◆ Фрагмент документа:
%%

№6, 1979/Заметки. Реплики. Отклики

Поэзия и культура

1

В книге поэтических этюдов «Монтажи», имеющей подзаголовок «антифильм», Э. Межелайтис рисует летний полдень. Человек лежит в «мягкой травяной постели», зеленые головки склоняются к нему, удивленно спрашивая, «что за невидаль». В этот эпизод искусно включается литературная ассоциация – уитменовские «листья травы», переходя в оригинал: «Tenderly will I use you, curling grass». Птичий щебет – другая тема данного этюда – рождает новую литературную ассоциацию. Язык птиц – «это энциклопедия ассонансов», а их коллективные трели – «поэтический симпозиум». Эта литературная параллель, завершающаяся афоризмом из Жана Кокто («Поэты как птицы…»), вплетается в реальные образы природы как изящный аккомпанемент, оттеняющий доминирующий смысл произведения, миросозерцание автора.

Ю. Смуул в «Ледовой книге» описывает путешествие в Антарктиду. Вокруг – гул голосов, бурное море, плавучие горы льда, напряженная работа. И с этим сложным конгломератом вещей и событий литература связана тончайшими нитями, протянувшимися от одного объекта к другому.

%%

◆ Фрагмент данных:

%%

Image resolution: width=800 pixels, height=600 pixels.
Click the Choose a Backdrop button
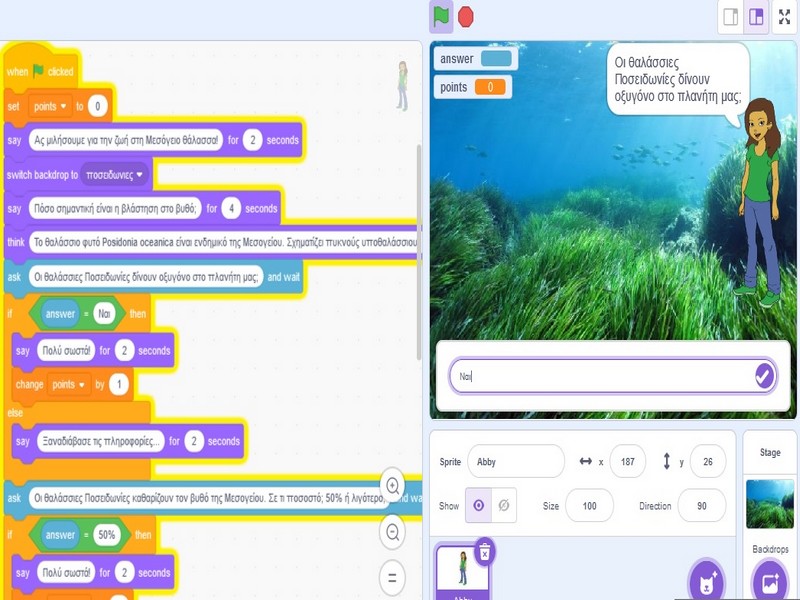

%%

◆ Список заданий:
(A) Какой подзаголовок у книги «Монтажи», согласно тексту «Поэзия и культура»?
(B) Продолжите текст «Поэзия и культура» после его последнего предложения.

◆ Ответы к заданиям:
(A) «Антифильм».

(B)
Пурга приносит строку украинского поэта Л. Первомайского: «Снег летит и летит…» Море швыряет стихи армянской поэтессы С. Капутикян и эстонской поэтессы М. Ундер. Среди веселых участников экспедиции мелькает бравый солдат Швейк. А вот что случилось в александрийском порту, этой «могучей торговой артерии с наполненным пульсом»: она «вдруг утратила свои современные черты, и я увидел ее такой, какой она показана у Фейхтвангера». Литература, таким образом, активно участвует во всех процессах сознания: чужие слова, всплывшие в памяти, определяют вполне достоверное впечатление и завершают мимолетную рефлексию; литературный персонаж «высвечивает» характеры живых людей; картины и образы прочитанного возникают в той призме, через которую художник смотрит на реальный мир.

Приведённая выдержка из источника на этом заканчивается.